-- Prompt 1 --
According to the article on AI hallucinations and science, in which journal was the researchers' paper published?
-- Prompt 2 --
Echo the part of the article on AI hallucinations and science starting at "When it comes" and ending at "can actually contribute.".

-- Reading text --
- Opening Delimiter -

Large Language Models (LLMs) — such as those used in chatbots — have an alarming tendency to hallucinate. That is, to generate false content that they present as accurate. These AI hallucinations pose, among other risks, a direct threat to science and scientific truth, researchers at the Oxford Internet Institute warn.
According to their paper, published in Nature Human Behaviour, “LLMs are designed to produce helpful and convincing responses without any overriding guarantees regarding their accuracy or alignment with fact.”
LLMs are currently treated as knowledge sources and generate information in response to questions or prompts. But the data they’re trained on isn’t necessarily factually correct. One reason behind this is that these models often use online sources, which can contain false statements, opinions, and inaccurate information.
“People using LLMs often anthropomorphise the technology, where they trust it as a human-like information source,” explained Professor Brent Mittelstadt, co-author of the paper.
“This is, in part, due to the design of LLMs as helpful, human-sounding agents that converse with users and answer seemingly any question with confident sounding, well-written text. The result of this is that users can easily be convinced that responses are accurate even when they have no basis in fact or present a biased or partial version of the truth.”
When it comes to science and education, information accuracy is of vital importance and the researchers urge the scientific community to use LLMs as “zero-shot translators.” This means that users should provide the model with the appropriate data and ask to transform it into a conclusion or code, for instance — instead of relying on the model itself as a source of knowledge.
This way it becomes easier to check that the output is factually correct and in line with the provided input.
LLMs will “undoubtedly” assist with scientific workflows, according to the Oxford professors. But it’s crucial for the community to use them responsibly and maintain clear expectations on how they can actually contribute.

- Closing Delimiter -

-- Recorded data --
- Opening Delimiter -

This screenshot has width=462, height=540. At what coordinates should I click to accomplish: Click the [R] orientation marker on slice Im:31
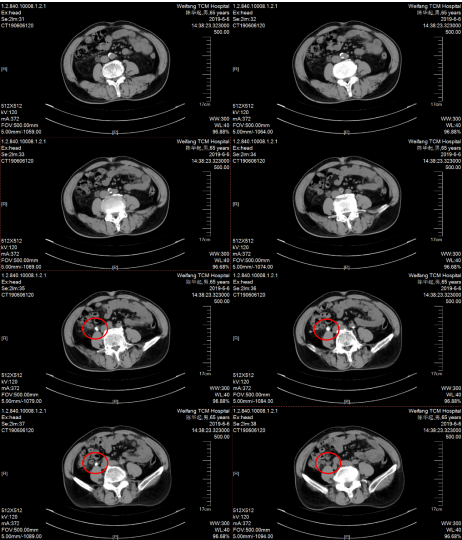[x=4, y=69]

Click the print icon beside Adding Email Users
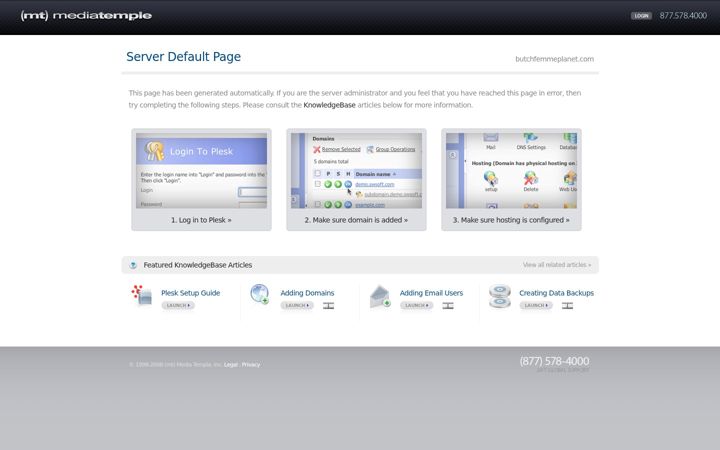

- Closing Delimiter -

-- Answer space 1 --
Nature Human Behaviour

-- Answer space 2 --
When it comes to science and education, information accuracy is of vital importance and the researchers urge the scientific community to use LLMs as “zero-shot translators.” This means that users should provide the model with the appropriate data and ask to transform it into a conclusion or code, for instance — instead of relying on the model itself as a source of knowledge.
This way it becomes easier to check that the output is factually correct and in line with the provided input.
LLMs will “undoubtedly” assist with scientific workflows, according to the Oxford professors. But it’s crucial for the community to use them responsibly and maintain clear expectations on how they can actually contribute.